Re: [ceph-users] Ceph write performance and my Dell R515's

Leen Besselink <leen@xxxxxxxxxxxxxxxxx> · Sun, 22 Sep 2013 14:58:21 +0200

On Sun, Sep 22, 2013 at 07:40:24AM -0500, Mark Nelson wrote:
> On 09/22/2013 03:12 AM, Quenten Grasso wrote:
> >
> >Hi All,
> >
> >I’m finding my write performance is less than I would have
> >expected. After spending some considerable amount of time testing
> >several different configurations I can never seems to break over
> >~360mb/s write even when using tmpfs for journaling.
> >
> >So I’ve purchased 3x Dell R515’s with 1 x AMD 6C CPU with 12 x 3TB
> >SAS & 2 x 100GB Intel DC S3700 SSD’s & 32GB Ram with the Perc
> >H710p Raid controller and Dual Port 10GBE Network Cards.
> >
> >So first up I realise the SSD’s were a mistake, I should have
> >bought the 200GB Ones as they have considerably better write
> >though put of ~375 Mb/s vs 200 Mb/s
> >
> >So to our Nodes Configuration,
> >
> >2 x 3TB disks in Raid1 for OS/MON & 1 partition for OSD, 12 Disks
> >in a Single each in a Raid0 (like a JBOD Fashion) with a 1MB
> >Stripe size,
> >
> >(Stripe size this part was particularly important because I found
> >the stripe size matters considerably even on a single disk raid0.
> >contrary to what you might read on the internet)
> >
> >Also each disk is configured with (write back cache) is enabled
> >and (read head) disabled.
> >
> >For Networking, All nodes are connected via LACP bond with L3
> >hashing and using iperf I can get up to 16gbit/s tx and rx between
> >the nodes.
> >
> >OS: Ubuntu 12.04.3 LTS w/ Kernel 3.10.12-031012-generic (had to
> >upgrade kernel due to 10Gbit Intel NIC’s driver issues)
> >
> >So this gives me 11 OSD’s & 2 SSD’s Per Node.
> >
> 
> I'm a bit leery about that 1 OSD on the RAID1. It may be fine, but
> you definitely will want to do some investigation to make sure that
> OSD isn't holding the other ones back. iostat or collectl might be
> useful, along with the ceph osd admin socket and the
> dump_ops_in_flight and dump_historic_ops commands.
> 

I was wondering if latency on the network was OK, I wondered if there was some kind
of LACP-bonding not working correctly or L3 hashing cashing problems.

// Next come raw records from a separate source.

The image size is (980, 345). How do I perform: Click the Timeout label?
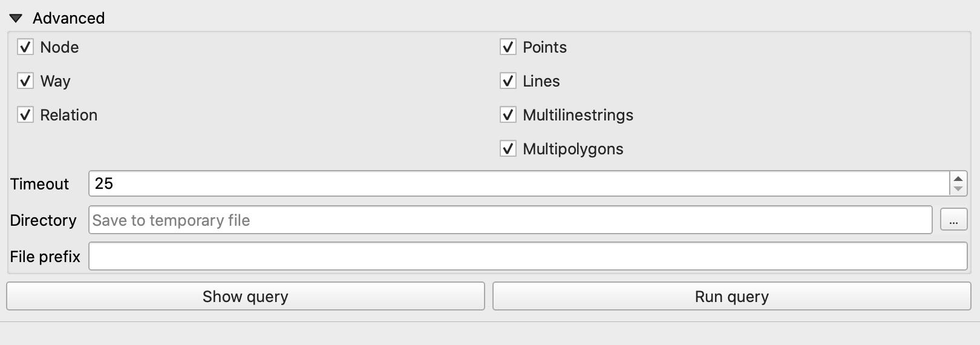point(39,184)
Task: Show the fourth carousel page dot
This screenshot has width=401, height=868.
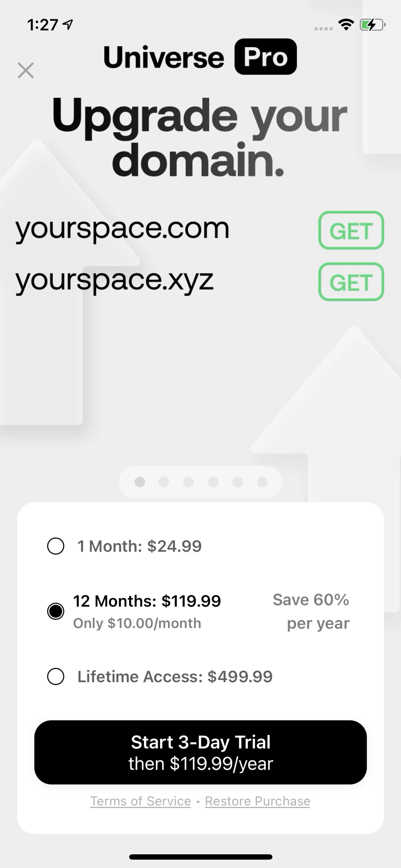Action: click(x=213, y=482)
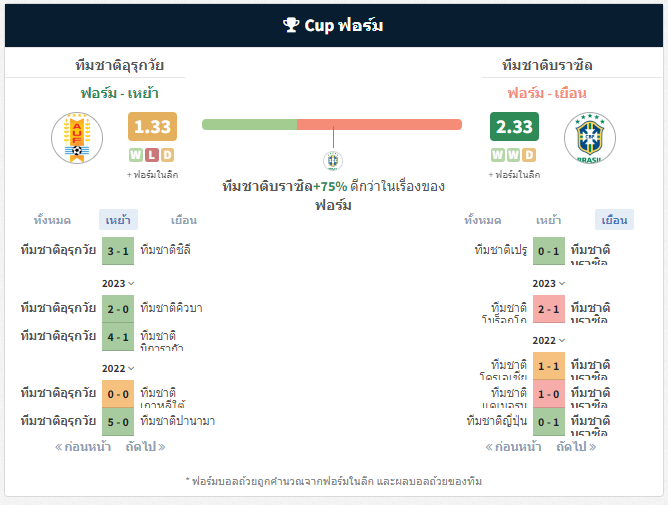
Task: Click the green-red form comparison bar
Action: click(332, 124)
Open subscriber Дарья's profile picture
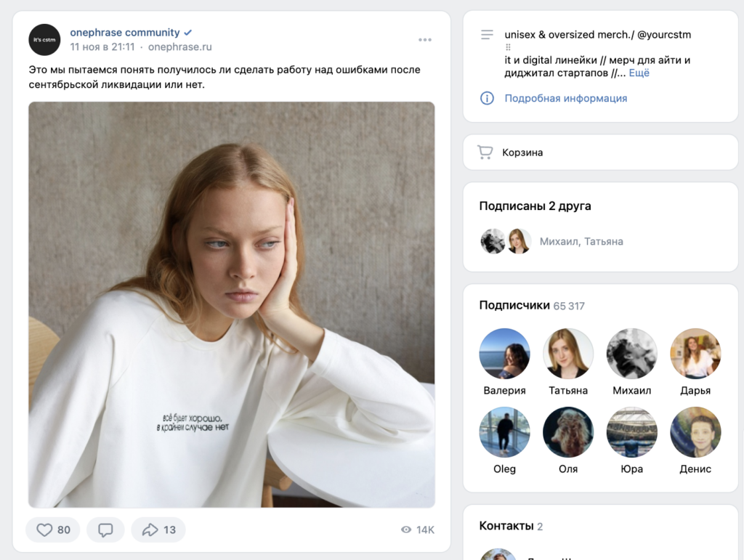This screenshot has width=744, height=560. [x=695, y=354]
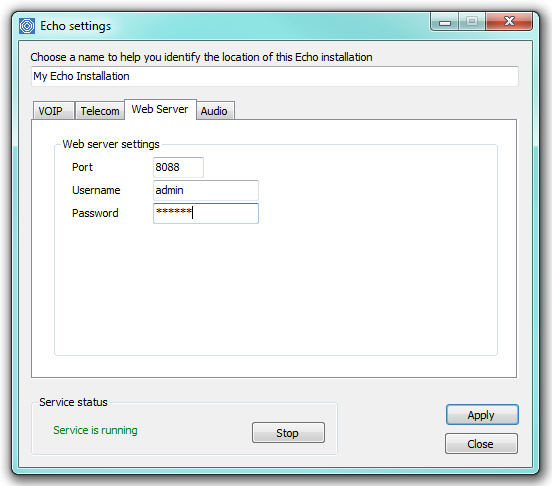Click the Echo settings title bar text
This screenshot has width=552, height=486.
(75, 26)
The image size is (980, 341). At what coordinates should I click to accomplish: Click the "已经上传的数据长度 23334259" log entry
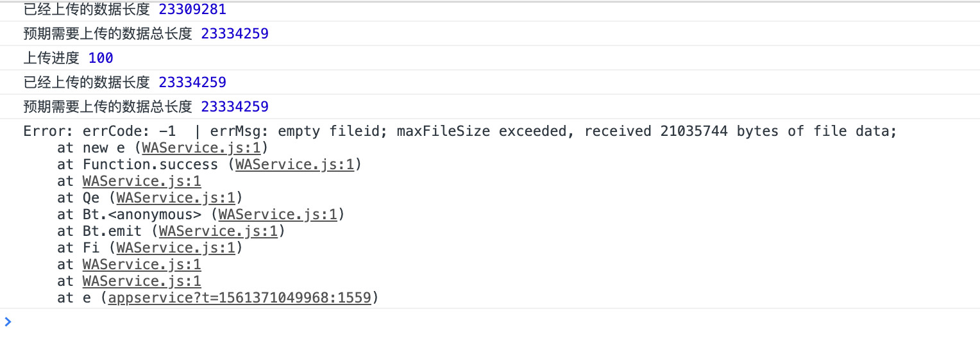pos(125,83)
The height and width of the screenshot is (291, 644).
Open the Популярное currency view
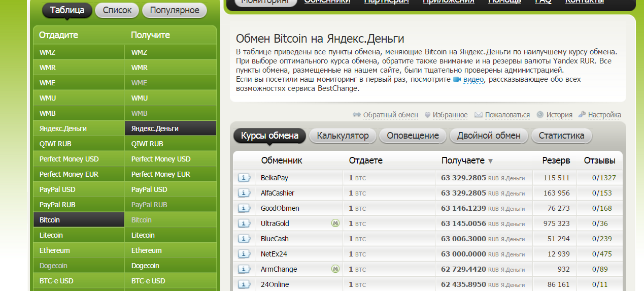[x=175, y=10]
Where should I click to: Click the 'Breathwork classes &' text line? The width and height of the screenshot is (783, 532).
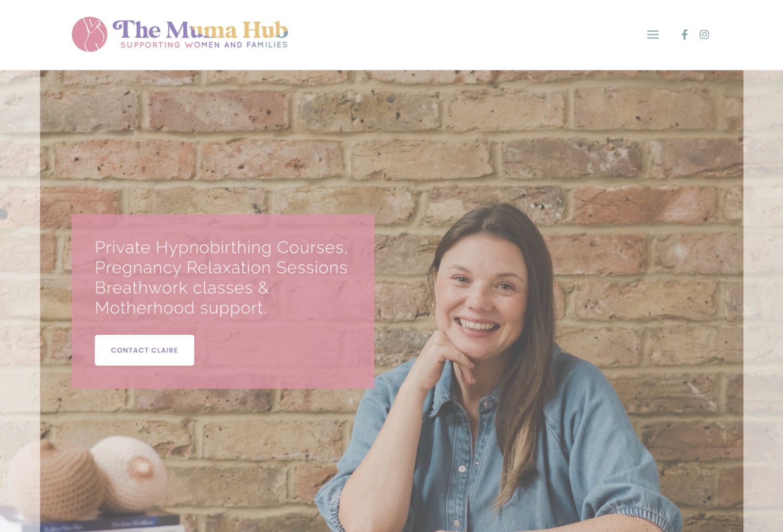[182, 288]
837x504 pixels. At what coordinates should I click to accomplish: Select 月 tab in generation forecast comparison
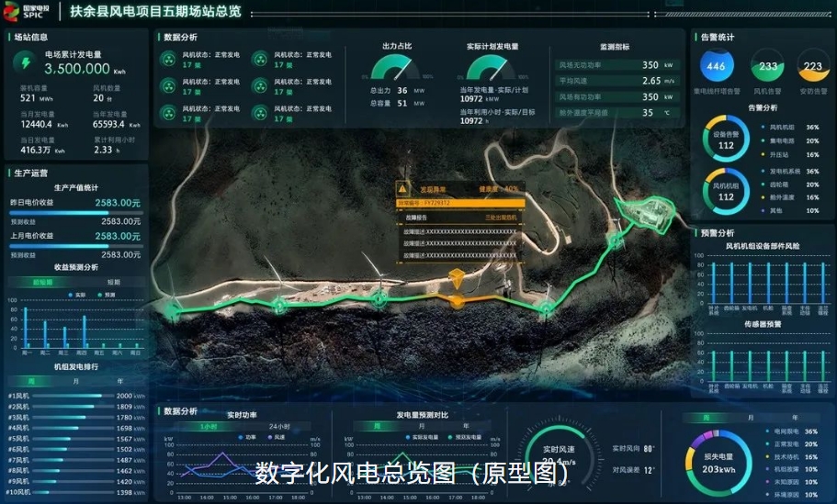point(422,426)
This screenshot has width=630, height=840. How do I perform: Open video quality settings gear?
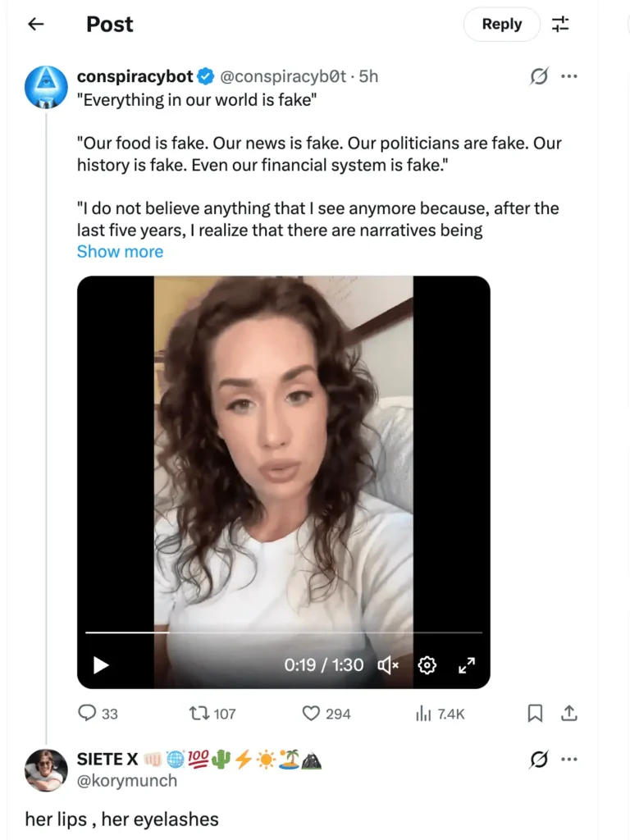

ifstat or iptraf or graphs of SNMP from the switch might show you where the traffic went.

I did my last tests I with nping echo-mode from nmap with --rate to do latency tests under network load.

It does generate a lot of output which slows it down a bit you might want to redirect it somewhere.

> >Next I’ve tried several different configurations which I’ll
> >briefly describe 2 of which below,
> >
> >1)Cluster Configuration 1,
> >
> >33 OSD’s with 6x SSD’s as Journals, w/ 15GB Journals on SSD.
> >
> ># ceph osd pool create benchmark1 1800 1800
> >
> ># rados bench -p benchmark1 180 write --no-cleanup
> >
> >--------------------------------------------------
> >
> >Maintaining 16 concurrent writes of 4194304 bytes for up to 180
> >seconds or 0 objects
> >
> >Total time run: 180.250417
> >
> >Total writes made: 10152
> >
> >Write size: 4194304
> >
> >Bandwidth (MB/sec): 225.287
> >
> >Stddev Bandwidth: 35.0897
> >
> >Max bandwidth (MB/sec): 312
> >
> >Min bandwidth (MB/sec): 0
> >
> >Average Latency: 0.284054
> >
> >Stddev Latency: 0.199075
> >
> >Max latency: 1.46791
> >
> >Min latency: 0.038512
> >
> >--------------------------------------------------
> >
> 
> What was your pool replication set to?
> 
> ># rados bench -p benchmark1 180 seq
> >
> >-------------------------------------------------
> >
> >Total time run: 43.782554
> >
> >Total reads made: 10120
> >
> >Read size: 4194304
> >
> >Bandwidth (MB/sec): 924.569
> >
> >Average Latency: 0.0691903
> >
> >Max latency: 0.262542
> >
> >Min latency: 0.015756
> >
> >-------------------------------------------------
> >
> >In this configuration I found my write performance suffers a lot
> >to the SSD’s seem to be a bottleneck and my write performance
> >using rados bench was around 224-230mb/s
> >
> >2)Cluster Configuration 2,
> >
> >33 OSD’s with 1Gbyte Journals on tmpfs.
> >
> ># ceph osd pool create benchmark1 1800 1800
> >
> ># rados bench -p benchmark1 180 write --no-cleanup
> >
> >--------------------------------------------------
> >
> >Maintaining 16 concurrent writes of 4194304 bytes for up to 180
> >seconds or 0 objects
> >
> >Total time run: 180.044669
> >
> >Total writes made: 15328
> >
> >Write size: 4194304
> >
> >Bandwidth (MB/sec): 340.538
> >
> >Stddev Bandwidth: 26.6096
> >
> >Max bandwidth (MB/sec): 380
> >
> >Min bandwidth (MB/sec): 0
> >
> >Average Latency: 0.187916
> >
> >Stddev Latency: 0.0102989
> >
> >Max latency: 0.336581
> >
> >Min latency: 0.034475
> >
> >--------------------------------------------------
> >
> 
> Definitely low, especially with journals on tmpfs. :( How are the

I'm no expert, but I did notice the tmpfs journals were only 1GB that
seems kinda small. But the systems didn't have a lot more memory, so there
wasn't much choice.

Even if you make them slightly larger it will cut into the memory available
for the filesystem cache. That might be a bad idea as well, I guess.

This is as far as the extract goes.